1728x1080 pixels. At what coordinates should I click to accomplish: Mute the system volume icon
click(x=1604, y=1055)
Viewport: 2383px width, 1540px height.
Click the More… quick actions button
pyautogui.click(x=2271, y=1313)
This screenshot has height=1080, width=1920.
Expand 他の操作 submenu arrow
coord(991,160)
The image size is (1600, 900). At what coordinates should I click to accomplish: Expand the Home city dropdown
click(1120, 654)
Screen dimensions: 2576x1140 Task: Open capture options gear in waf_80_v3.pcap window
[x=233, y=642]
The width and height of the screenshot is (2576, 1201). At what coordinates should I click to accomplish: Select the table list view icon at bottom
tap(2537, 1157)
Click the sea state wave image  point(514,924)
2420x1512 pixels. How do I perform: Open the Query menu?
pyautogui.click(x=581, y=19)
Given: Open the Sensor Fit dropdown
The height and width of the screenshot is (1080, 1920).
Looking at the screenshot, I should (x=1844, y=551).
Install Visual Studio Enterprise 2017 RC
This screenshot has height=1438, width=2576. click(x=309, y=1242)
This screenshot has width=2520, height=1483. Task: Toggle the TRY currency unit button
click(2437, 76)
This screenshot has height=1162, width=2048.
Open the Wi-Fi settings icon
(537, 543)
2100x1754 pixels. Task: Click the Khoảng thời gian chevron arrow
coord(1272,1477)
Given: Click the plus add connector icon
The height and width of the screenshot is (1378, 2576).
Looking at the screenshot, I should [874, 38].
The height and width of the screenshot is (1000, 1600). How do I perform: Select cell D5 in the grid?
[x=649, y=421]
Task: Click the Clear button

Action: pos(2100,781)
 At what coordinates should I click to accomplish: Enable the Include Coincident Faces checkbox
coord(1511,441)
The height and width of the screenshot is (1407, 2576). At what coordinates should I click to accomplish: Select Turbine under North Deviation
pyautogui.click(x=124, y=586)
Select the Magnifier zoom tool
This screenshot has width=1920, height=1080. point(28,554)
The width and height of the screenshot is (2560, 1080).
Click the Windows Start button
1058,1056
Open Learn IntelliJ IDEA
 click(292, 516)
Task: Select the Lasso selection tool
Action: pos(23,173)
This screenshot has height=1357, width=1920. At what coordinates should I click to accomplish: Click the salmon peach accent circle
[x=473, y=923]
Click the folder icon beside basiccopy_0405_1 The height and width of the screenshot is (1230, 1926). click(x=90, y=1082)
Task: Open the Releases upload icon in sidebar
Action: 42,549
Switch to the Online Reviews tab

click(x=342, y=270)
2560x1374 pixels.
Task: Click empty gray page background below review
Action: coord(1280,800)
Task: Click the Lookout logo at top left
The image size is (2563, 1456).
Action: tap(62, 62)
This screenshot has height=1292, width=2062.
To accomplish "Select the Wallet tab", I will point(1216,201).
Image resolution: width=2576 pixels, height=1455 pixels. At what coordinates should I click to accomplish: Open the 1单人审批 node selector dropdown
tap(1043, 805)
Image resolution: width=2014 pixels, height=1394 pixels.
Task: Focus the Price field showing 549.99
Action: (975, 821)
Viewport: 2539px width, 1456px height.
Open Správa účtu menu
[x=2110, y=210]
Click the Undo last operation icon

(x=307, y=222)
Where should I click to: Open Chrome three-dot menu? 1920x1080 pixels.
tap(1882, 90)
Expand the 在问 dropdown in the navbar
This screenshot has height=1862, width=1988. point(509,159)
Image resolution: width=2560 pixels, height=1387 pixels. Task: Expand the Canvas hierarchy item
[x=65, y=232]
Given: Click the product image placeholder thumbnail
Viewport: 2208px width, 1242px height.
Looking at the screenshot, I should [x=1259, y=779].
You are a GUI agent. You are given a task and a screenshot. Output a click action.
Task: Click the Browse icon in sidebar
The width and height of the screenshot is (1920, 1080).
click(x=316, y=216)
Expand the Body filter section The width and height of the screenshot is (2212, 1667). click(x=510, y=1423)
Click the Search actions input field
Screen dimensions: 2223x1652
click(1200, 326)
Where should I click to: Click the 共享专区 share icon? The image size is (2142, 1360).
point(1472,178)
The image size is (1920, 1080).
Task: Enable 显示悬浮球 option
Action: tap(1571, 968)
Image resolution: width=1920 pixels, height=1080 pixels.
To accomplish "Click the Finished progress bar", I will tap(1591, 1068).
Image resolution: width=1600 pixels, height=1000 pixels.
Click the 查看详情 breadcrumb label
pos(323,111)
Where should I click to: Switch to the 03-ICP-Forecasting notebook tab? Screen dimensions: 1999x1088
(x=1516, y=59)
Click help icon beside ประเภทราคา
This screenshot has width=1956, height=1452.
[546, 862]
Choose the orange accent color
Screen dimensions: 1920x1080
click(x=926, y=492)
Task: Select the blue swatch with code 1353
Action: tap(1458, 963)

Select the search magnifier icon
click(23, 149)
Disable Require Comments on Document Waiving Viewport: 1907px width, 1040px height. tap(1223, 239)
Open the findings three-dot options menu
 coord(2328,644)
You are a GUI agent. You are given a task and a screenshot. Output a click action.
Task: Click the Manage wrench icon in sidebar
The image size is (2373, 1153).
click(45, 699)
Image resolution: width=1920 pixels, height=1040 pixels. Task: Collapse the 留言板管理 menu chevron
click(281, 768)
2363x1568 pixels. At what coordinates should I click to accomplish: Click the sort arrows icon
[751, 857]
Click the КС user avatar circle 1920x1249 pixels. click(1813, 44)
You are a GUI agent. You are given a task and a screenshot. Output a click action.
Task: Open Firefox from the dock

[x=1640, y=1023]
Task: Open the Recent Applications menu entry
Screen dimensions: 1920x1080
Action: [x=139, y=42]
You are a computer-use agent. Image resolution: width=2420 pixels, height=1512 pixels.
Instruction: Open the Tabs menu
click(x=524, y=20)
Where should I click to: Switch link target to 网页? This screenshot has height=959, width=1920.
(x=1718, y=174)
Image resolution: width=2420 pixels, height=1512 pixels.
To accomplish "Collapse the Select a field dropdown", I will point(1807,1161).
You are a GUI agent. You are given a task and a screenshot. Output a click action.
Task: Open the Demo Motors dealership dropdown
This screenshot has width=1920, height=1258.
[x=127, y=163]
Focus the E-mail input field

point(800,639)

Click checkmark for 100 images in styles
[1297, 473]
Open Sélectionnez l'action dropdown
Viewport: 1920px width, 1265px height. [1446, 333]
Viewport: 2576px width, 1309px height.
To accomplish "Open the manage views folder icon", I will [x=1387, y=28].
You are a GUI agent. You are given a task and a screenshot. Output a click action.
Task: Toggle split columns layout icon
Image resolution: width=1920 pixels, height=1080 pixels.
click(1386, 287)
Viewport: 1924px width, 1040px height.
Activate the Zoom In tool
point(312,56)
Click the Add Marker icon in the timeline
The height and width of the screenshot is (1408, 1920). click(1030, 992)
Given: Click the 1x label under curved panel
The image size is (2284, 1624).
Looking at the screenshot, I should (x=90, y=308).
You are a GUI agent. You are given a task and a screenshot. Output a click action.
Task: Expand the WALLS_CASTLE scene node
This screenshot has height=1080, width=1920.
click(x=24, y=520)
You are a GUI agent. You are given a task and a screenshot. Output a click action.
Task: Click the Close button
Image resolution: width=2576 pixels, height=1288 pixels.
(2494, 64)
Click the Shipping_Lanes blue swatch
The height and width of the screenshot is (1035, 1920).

### THE TASK
In the answer, every line above should be retyped exactly.

### FINISHED TASK
1728x1080 pixels. At what coordinates should I click to accomplish: Mute the system volume icon
click(x=1604, y=1055)
Viewport: 2383px width, 1540px height.
Click the More… quick actions button
pyautogui.click(x=2271, y=1313)
This screenshot has height=1080, width=1920.
Expand 他の操作 submenu arrow
coord(991,160)
The image size is (1600, 900). At what coordinates should I click to accomplish: Expand the Home city dropdown
click(1120, 654)
Screen dimensions: 2576x1140 Task: Open capture options gear in waf_80_v3.pcap window
[x=233, y=642]
The width and height of the screenshot is (2576, 1201). At what coordinates should I click to accomplish: Select the table list view icon at bottom
tap(2537, 1157)
Click the sea state wave image  point(514,924)
2420x1512 pixels. How do I perform: Open the Query menu?
pyautogui.click(x=581, y=19)
Given: Open the Sensor Fit dropdown
The height and width of the screenshot is (1080, 1920).
Looking at the screenshot, I should (x=1844, y=551).
Install Visual Studio Enterprise 2017 RC
This screenshot has height=1438, width=2576. click(x=309, y=1242)
This screenshot has width=2520, height=1483. Task: Toggle the TRY currency unit button
click(2437, 76)
This screenshot has height=1162, width=2048.
Open the Wi-Fi settings icon
(537, 543)
2100x1754 pixels. Task: Click the Khoảng thời gian chevron arrow
coord(1272,1477)
Given: Click the plus add connector icon
The height and width of the screenshot is (1378, 2576).
Looking at the screenshot, I should [874, 38].
The height and width of the screenshot is (1000, 1600). How do I perform: Select cell D5 in the grid?
[x=649, y=421]
Task: Click the Clear button

Action: pos(2100,781)
 At what coordinates should I click to accomplish: Enable the Include Coincident Faces checkbox
coord(1511,441)
The height and width of the screenshot is (1407, 2576). At what coordinates should I click to accomplish: Select Turbine under North Deviation
pyautogui.click(x=124, y=586)
Select the Magnifier zoom tool
This screenshot has width=1920, height=1080. point(28,554)
The width and height of the screenshot is (2560, 1080).
Click the Windows Start button
1058,1056
Open Learn IntelliJ IDEA
 click(292, 516)
Task: Select the Lasso selection tool
Action: pos(23,173)
This screenshot has height=1357, width=1920. At what coordinates should I click to accomplish: Click the salmon peach accent circle
[x=473, y=923]
Click the folder icon beside basiccopy_0405_1 The height and width of the screenshot is (1230, 1926). click(x=90, y=1082)
Task: Open the Releases upload icon in sidebar
Action: 42,549
Switch to the Online Reviews tab

click(x=342, y=270)
2560x1374 pixels.
Task: Click empty gray page background below review
Action: coord(1280,800)
Task: Click the Lookout logo at top left
The image size is (2563, 1456).
Action: tap(62, 62)
This screenshot has height=1292, width=2062.
To accomplish "Select the Wallet tab", I will point(1216,201).
Image resolution: width=2576 pixels, height=1455 pixels. At what coordinates should I click to accomplish: Open the 1单人审批 node selector dropdown
tap(1043, 805)
Image resolution: width=2014 pixels, height=1394 pixels.
Task: Focus the Price field showing 549.99
Action: (975, 821)
Viewport: 2539px width, 1456px height.
Open Správa účtu menu
[x=2110, y=210]
Click the Undo last operation icon

(x=307, y=222)
Where should I click to: Open Chrome three-dot menu? 1920x1080 pixels.
tap(1882, 90)
Expand the 在问 dropdown in the navbar
This screenshot has height=1862, width=1988. point(509,159)
Image resolution: width=2560 pixels, height=1387 pixels. Task: Expand the Canvas hierarchy item
[x=65, y=232]
Given: Click the product image placeholder thumbnail
Viewport: 2208px width, 1242px height.
Looking at the screenshot, I should [x=1259, y=779].
You are a GUI agent. You are given a task and a screenshot. Output a click action.
Task: Click the Browse icon in sidebar
The width and height of the screenshot is (1920, 1080).
click(x=316, y=216)
Expand the Body filter section The width and height of the screenshot is (2212, 1667). click(x=510, y=1423)
Click the Search actions input field
Screen dimensions: 2223x1652
click(1200, 326)
Where should I click to: Click the 共享专区 share icon? The image size is (2142, 1360).
point(1472,178)
The image size is (1920, 1080).
Task: Enable 显示悬浮球 option
Action: tap(1571, 968)
Image resolution: width=1920 pixels, height=1080 pixels.
To accomplish "Click the Finished progress bar", I will tap(1591, 1068).
Image resolution: width=1600 pixels, height=1000 pixels.
Click the 查看详情 breadcrumb label
pos(323,111)
Where should I click to: Switch to the 03-ICP-Forecasting notebook tab? Screen dimensions: 1999x1088
(x=1516, y=59)
Click help icon beside ประเภทราคา
This screenshot has width=1956, height=1452.
[546, 862]
Choose the orange accent color
Screen dimensions: 1920x1080
click(x=926, y=492)
Task: Select the blue swatch with code 1353
Action: tap(1458, 963)

Select the search magnifier icon
click(23, 149)
Disable Require Comments on Document Waiving Viewport: 1907px width, 1040px height. tap(1223, 239)
Open the findings three-dot options menu
 coord(2328,644)
You are a GUI agent. You are given a task and a screenshot. Output a click action.
Task: Click the Manage wrench icon in sidebar
The image size is (2373, 1153).
click(45, 699)
Image resolution: width=1920 pixels, height=1040 pixels. Task: Collapse the 留言板管理 menu chevron
click(281, 768)
2363x1568 pixels. At what coordinates should I click to accomplish: Click the sort arrows icon
[751, 857]
Click the КС user avatar circle 1920x1249 pixels. click(1813, 44)
You are a GUI agent. You are given a task and a screenshot. Output a click action.
Task: Open Firefox from the dock

[x=1640, y=1023]
Task: Open the Recent Applications menu entry
Screen dimensions: 1920x1080
Action: [x=139, y=42]
You are a computer-use agent. Image resolution: width=2420 pixels, height=1512 pixels.
Instruction: Open the Tabs menu
click(x=524, y=20)
Where should I click to: Switch link target to 网页? This screenshot has height=959, width=1920.
(x=1718, y=174)
Image resolution: width=2420 pixels, height=1512 pixels.
To accomplish "Collapse the Select a field dropdown", I will point(1807,1161).
You are a GUI agent. You are given a task and a screenshot. Output a click action.
Task: Open the Demo Motors dealership dropdown
This screenshot has width=1920, height=1258.
[x=127, y=163]
Focus the E-mail input field

point(800,639)

Click checkmark for 100 images in styles
[1297, 473]
Open Sélectionnez l'action dropdown
Viewport: 1920px width, 1265px height. [1446, 333]
Viewport: 2576px width, 1309px height.
To accomplish "Open the manage views folder icon", I will [x=1387, y=28].
You are a GUI agent. You are given a task and a screenshot. Output a click action.
Task: Toggle split columns layout icon
Image resolution: width=1920 pixels, height=1080 pixels.
click(1386, 287)
Viewport: 1924px width, 1040px height.
Activate the Zoom In tool
point(312,56)
Click the Add Marker icon in the timeline
The height and width of the screenshot is (1408, 1920). click(1030, 992)
Given: Click the 1x label under curved panel
The image size is (2284, 1624).
Looking at the screenshot, I should (x=90, y=308).
You are a GUI agent. You are given a task and a screenshot. Output a click action.
Task: Expand the WALLS_CASTLE scene node
This screenshot has height=1080, width=1920.
click(x=24, y=520)
You are a GUI agent. You are given a task and a screenshot. Output a click action.
Task: Click the Close button
Image resolution: width=2576 pixels, height=1288 pixels.
(2494, 64)
Click the Shipping_Lanes blue swatch
The height and width of the screenshot is (1035, 1920).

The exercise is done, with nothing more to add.